## Problem statement
Carry on the news report about Hidilyn Diaz-Naranjo missing qualification for the Paris Olympics, starting after its final sentence.
--- Extracted text Enclosed Below ---
A PICTURE that needs no caption—Philippine Olympic Committee (POC) president Abraham “Bambol” Tolentino consoling in his arms the country’s first Olympic gold medalist, Hidilyn Diaz-Naranjo.
“You’re still the queen,” Tolentino tells Diaz-Naranjo who only minutes before saw her name outside the magic 10, which qualified for the weightlifting competitions at the Paris Olympics.
“You are still our champion, you deserve all the honor and respect for giving our country its first gold medal,” Tolentino kept telling Diaz-Naranjo.
Three years ago at the pandemic delayed Tokyo 2020 Olympics, Diaz—she wasn’t married yet to coach and trainer Julius Naranjo—hugged Tolentino in extremen delight, in tears of joy after it sunk into her that she won the country’s first Olympic gold medal inside the Tokyo International Forum.
On Wednesday night in Phuket, Diaz-Naranjo, competing in a weight division four kilos heavier than -55 kgs where she won gold in Tokyo, wound up 11th in the International Weightlifting Federation World Cup, the last qualifier for Paris.
--- End of Enclosed Extracted text ---
--- Extracted data Enclosed Below ---
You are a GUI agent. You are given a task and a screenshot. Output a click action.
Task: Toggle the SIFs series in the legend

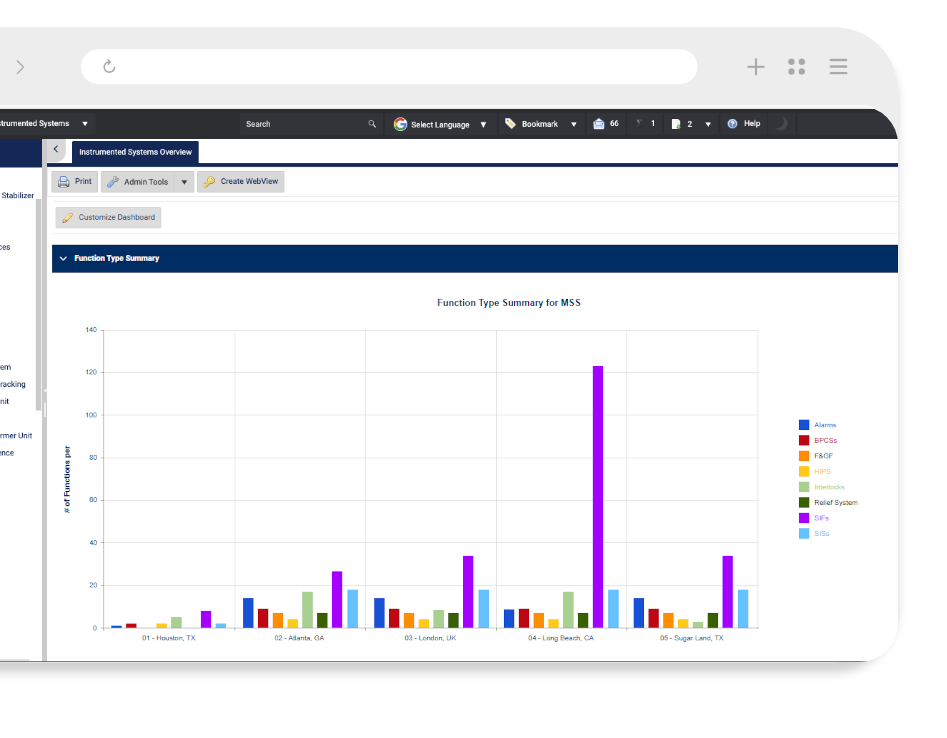pos(820,518)
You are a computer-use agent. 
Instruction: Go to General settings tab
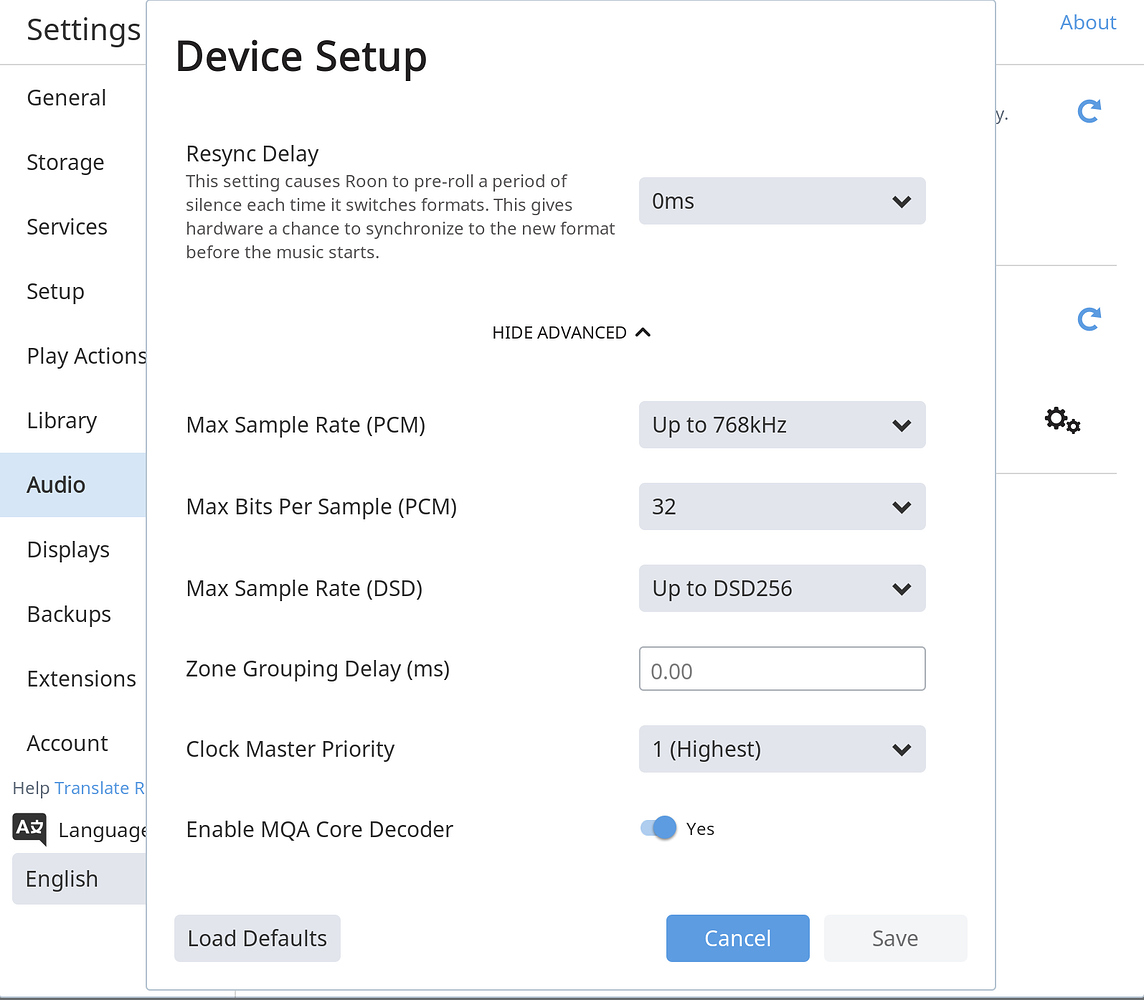[x=66, y=98]

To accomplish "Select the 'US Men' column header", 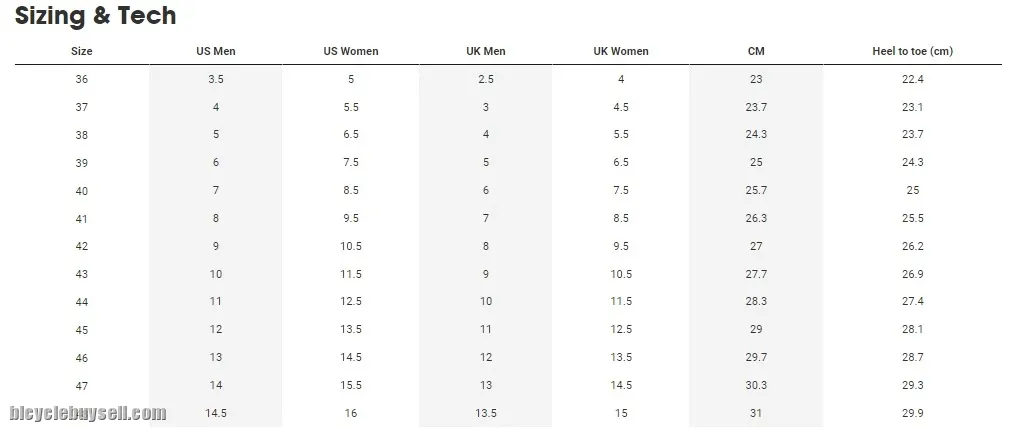I will [216, 51].
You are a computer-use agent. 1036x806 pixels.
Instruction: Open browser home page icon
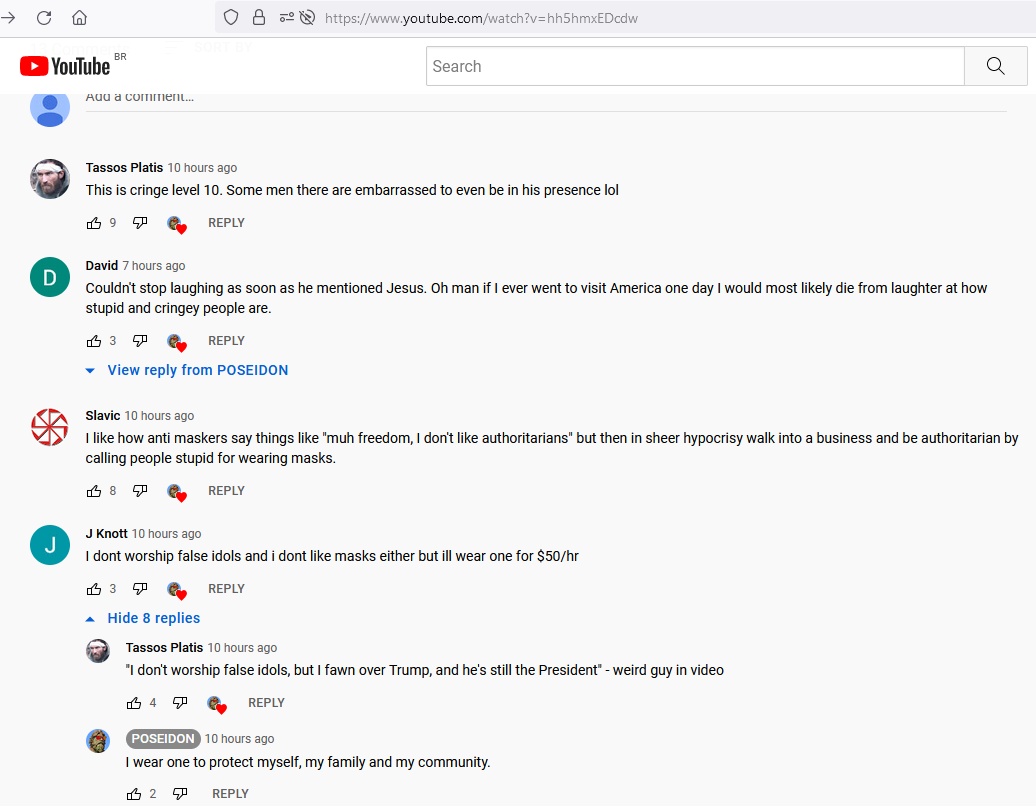coord(79,18)
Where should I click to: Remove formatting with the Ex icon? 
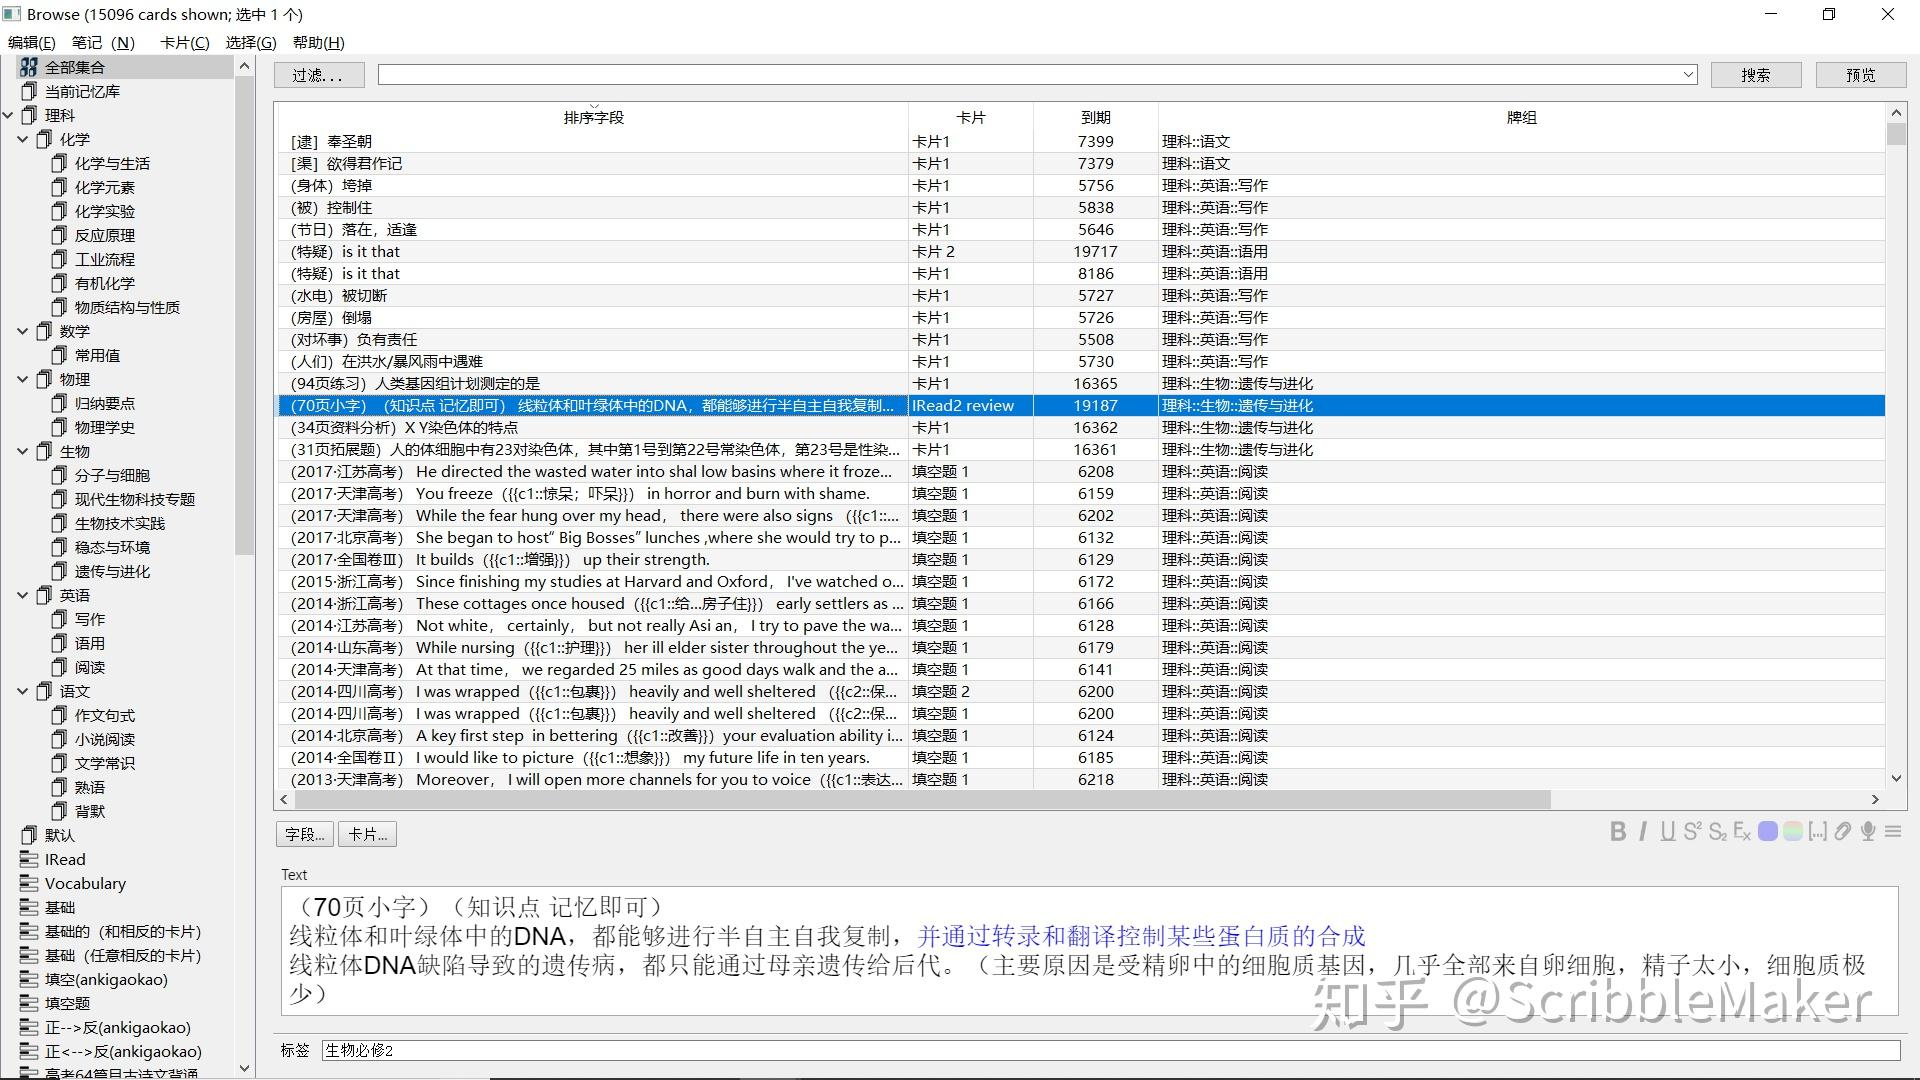[1742, 832]
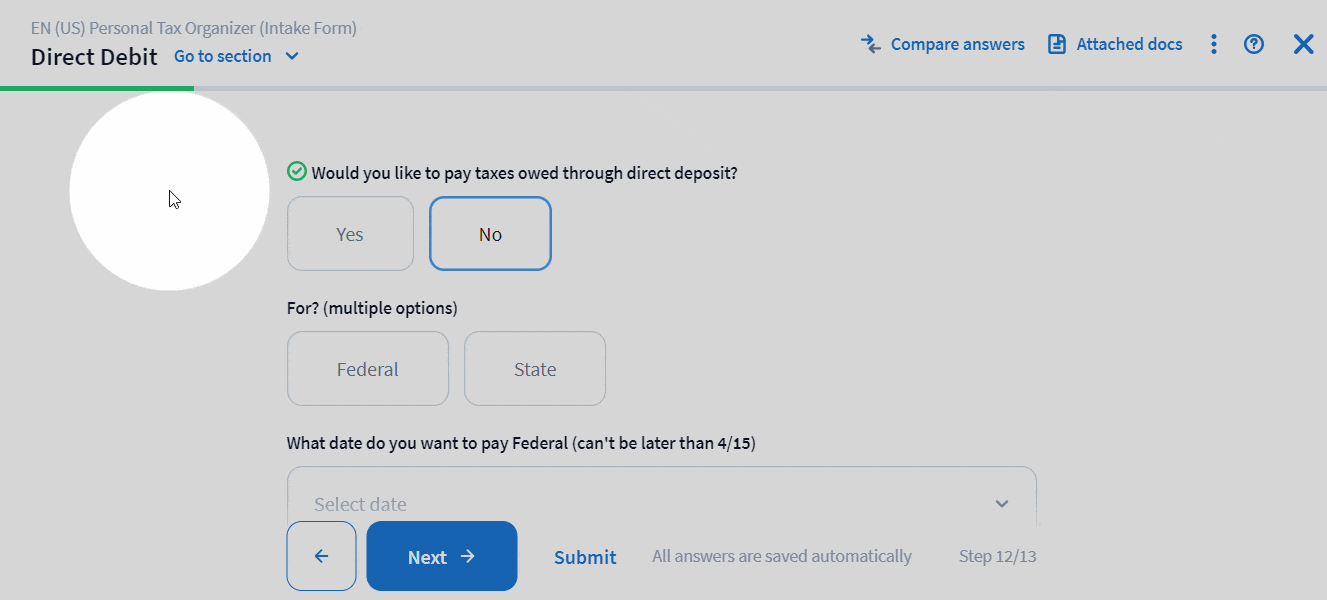Viewport: 1327px width, 600px height.
Task: Open help via the question mark icon
Action: [1254, 44]
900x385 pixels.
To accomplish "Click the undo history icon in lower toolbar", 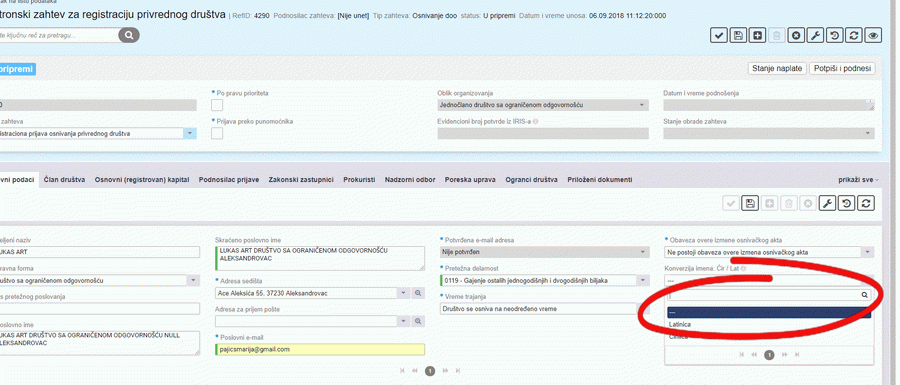I will [847, 203].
--- End of Enclosed Extracted data ---
## Result of the task
It wasn’t unexpected though, Diaz-Naranjo missing a fifth-straight Olympics and another shot at the gold because -59 kgs wasn’t fit to her physique.
“’I’m sorry, Cong, I’m sorry … ,” she repeatedly told me,” said Tolentino, who as the national sports association head for cycling when Diaz-Naranjo made her Olympic debut as a 17-year in Beijing 2008, never ceased to follow the Zamboanga City pride’s rise to glory.
“You don’t have to say sorry, again, anak, you’re still the queen, a legend,” Tolentino told Diaz-Naranjo.